==== EXCERPT ====
*UNOFFICIAL* Frontier Forums Developer Posts RSS feed

The forum is now enforcing HTTPS for the login script, so I had to quickly change my collector. It's running again now, but for ~30 minutes wouldn't have been collecting anything due to the login failure. There don't seem to have been any posts in that time period anyway.
 
Thanks for this very useful tool.

One request - any chance to get the quoted texts into the feed as well? Lots of posts go like "Yes, that's true" or similar and when I follow the link back to the forum the related posting is actually quoted in the dev's post. Any chance to scrape that as well?
 
Thanks for this very useful tool.

One request - any chance to get the quoted texts into the feed as well? Lots of posts go like "Yes, that's true" or similar and when I follow the link back to the forum the related posting is actually quoted in the dev's post. Any chance to scrape that as well?
No. I'm simply scraping what's in each user's Activity listing. To do anything else would mean doing an extra HTTP request per entry to pull the contents, and certainly when the forums are under heavy load the script struggles enough as it is.
====
■ WORK TO DO ■
1) In the RSS feed thread, what does the feed's maker say the script scrapes?
2) Carry on the RSS feed thread from the point where it stops.
==== PROVIDED RECORDS ====
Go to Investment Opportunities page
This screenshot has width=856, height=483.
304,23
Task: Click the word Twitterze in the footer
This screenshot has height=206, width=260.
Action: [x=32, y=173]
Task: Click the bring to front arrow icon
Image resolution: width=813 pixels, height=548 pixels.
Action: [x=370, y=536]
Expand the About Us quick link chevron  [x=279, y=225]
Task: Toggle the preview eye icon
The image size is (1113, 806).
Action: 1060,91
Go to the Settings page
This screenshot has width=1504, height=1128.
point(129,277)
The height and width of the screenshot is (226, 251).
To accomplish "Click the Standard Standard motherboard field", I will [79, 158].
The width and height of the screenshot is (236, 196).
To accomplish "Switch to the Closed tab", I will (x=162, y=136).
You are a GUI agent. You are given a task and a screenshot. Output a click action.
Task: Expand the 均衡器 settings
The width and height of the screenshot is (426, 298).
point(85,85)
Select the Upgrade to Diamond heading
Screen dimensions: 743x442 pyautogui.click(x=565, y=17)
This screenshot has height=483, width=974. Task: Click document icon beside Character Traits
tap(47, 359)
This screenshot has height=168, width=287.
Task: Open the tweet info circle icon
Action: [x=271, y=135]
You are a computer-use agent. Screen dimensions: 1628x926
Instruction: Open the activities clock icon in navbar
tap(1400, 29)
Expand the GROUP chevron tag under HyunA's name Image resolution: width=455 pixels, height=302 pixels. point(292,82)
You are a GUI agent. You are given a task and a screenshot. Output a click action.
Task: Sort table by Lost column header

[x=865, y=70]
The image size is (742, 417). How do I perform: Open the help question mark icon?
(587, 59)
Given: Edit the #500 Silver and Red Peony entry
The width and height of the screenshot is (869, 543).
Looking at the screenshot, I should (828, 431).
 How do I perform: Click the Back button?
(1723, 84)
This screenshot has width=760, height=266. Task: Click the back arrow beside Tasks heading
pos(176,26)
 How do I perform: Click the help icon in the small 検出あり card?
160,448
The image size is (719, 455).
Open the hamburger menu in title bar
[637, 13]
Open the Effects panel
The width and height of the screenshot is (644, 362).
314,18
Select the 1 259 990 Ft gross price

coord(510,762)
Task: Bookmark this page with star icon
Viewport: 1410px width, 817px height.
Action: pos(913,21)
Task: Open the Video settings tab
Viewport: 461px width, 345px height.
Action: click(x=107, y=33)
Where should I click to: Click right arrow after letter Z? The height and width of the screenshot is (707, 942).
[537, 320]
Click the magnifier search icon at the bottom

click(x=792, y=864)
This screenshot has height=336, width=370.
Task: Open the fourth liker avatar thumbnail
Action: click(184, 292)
====
■ EXPECTED ANSWERS ■
1) What is in each user's Activity listing.

2)
 
@Athan
Your RSS feed is buggy: It's encoding Windows-1252 characters (e.g. 0x93, aka LEFT DOUBLE QUOTATION MARK) as using wierd XML escape codes (e.g. & #xC2;& #x93). Check out any of the "Combat Logging" posts.

The 0xC2 looks like the start of a UTF-8 sequence, but it's not the one which corresponds to the desired character. And in any case, it would be wrong to encode UTF-8 like that.
 
Last edited:
@Athan
Your RSS feed is buggy: It's encoding Windows-1252 characters (e.g. 0x93, aka LEFT DOUBLE QUOTATION MARK) as using wierd XML escape codes (e.g. & #xC2;& #x93). Check out any of the "Combat Logging" posts.

The 0xC2 looks like the start of a UTF-8 sequence, but it's not the one which corresponds to the desired character. And in any case, it would be wrong to encode UTF-8 like that anyway.
Indeed. I'm looking into this now.

The annoying thing is that I thought the perl modules I'm using were taking care of this. Either one of them has a bug or it's mis-guessing the incoming encoding.

Hmmm, I'm being told the page is in ISO-8859-1, but indeed those are windows-1252 encoding characters that don't even exist in ISO-8859-1 according to Wikipedia. So I'm not sure what I can even do about this, given the FD forums/web server are flat out lying.
 
Last edited:
Hmmm, I'm being told the page is in ISO-8859-1, but indeed those are windows-1252 encoding characters that don't even exist in ISO-8859-1 according to Wikipedia. So I'm not sure what I can even do about this, given the FD forums/web server are flat out lying.
I'm not surprised, when Frontier's RSS feed implies it's using UTF-8 but is actually using Windows-1252.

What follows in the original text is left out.